How Ostrich Could Become A Sustainable Alternative To Steak

These days, many people are turning to beef alternatives. For some, this switch is motivated by health concerns, while for others, cutting out beef is a decision based on environmental impact. Cattle, according to The Guardian, account for about 14% of methane emissions and are unfortunately becoming a bigger and bigger threat to global warming as time goes on.

That being said, cutting out beef doesn't have to mean cutting out meat entirely. Many grocery stores are now stocked with plant-based meat options, while restaurants boast menus with plant-based food innovations. In that regard, it's actually a bit of an exciting time to be alive.

And if eating "fake meat" isn't your thing, there are plenty of meats that are similar enough to beef to serve as substitutions. Just as people claim frog legs taste like chicken, there are other proteins on the market that taste just like beef. One of those meats happens to be ostrich. Sounds a little weird, sure, but hear us out.

Ostrich tastes pretty darn similar to beef

Although ostriches are technically classified as poultry, their meat is a lot more similar to beef than you might expect. Unlike chicken, turkey, and other birds, ostriches have red meat. What's more, ostrich meat has been said to have the flavor of grass-fed beef, albeit less marbled.

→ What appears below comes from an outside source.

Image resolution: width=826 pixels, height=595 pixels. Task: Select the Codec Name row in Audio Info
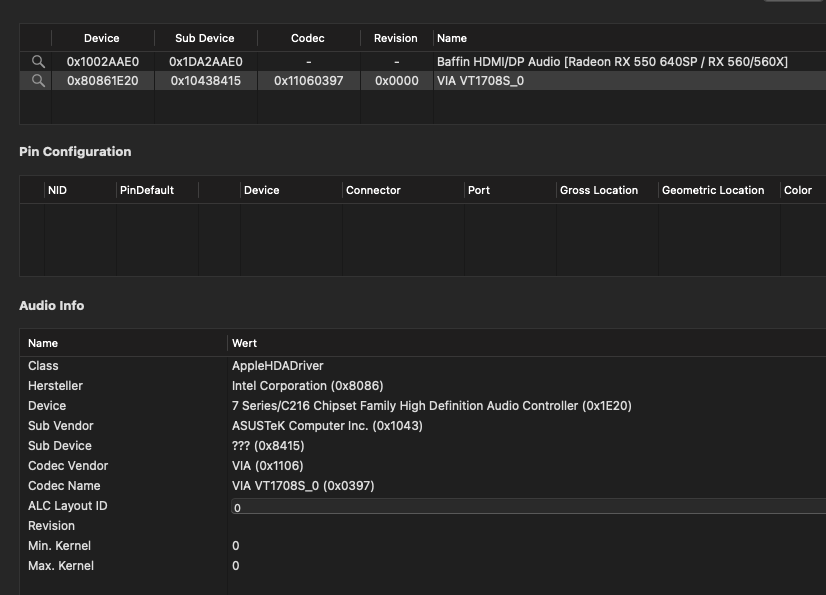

Of course, beef and ostrich meat are still two different products, but the latter is definitely a great option. As one ostrich farmer explained to WTOP News, ostrich meat is 97% fat-free — whereas beef is typically between 70 and 95% lean. Ostrich meat is also low in cholesterol and rich in protein and iron.

The biggest benefit of consuming ostrich meat, however, is the lessened environmental impact. Not only do these birds take up less space than cattle, but ostriches also require less food and water than cattle. Per FoodPrint, one pound of beef takes five pounds of feed to produce, while one pound of ostrich only takes about 1.7 pounds of feed. If you like your protein red and don't mind paying a bit more for exotic meat, it's certainly worth looking into.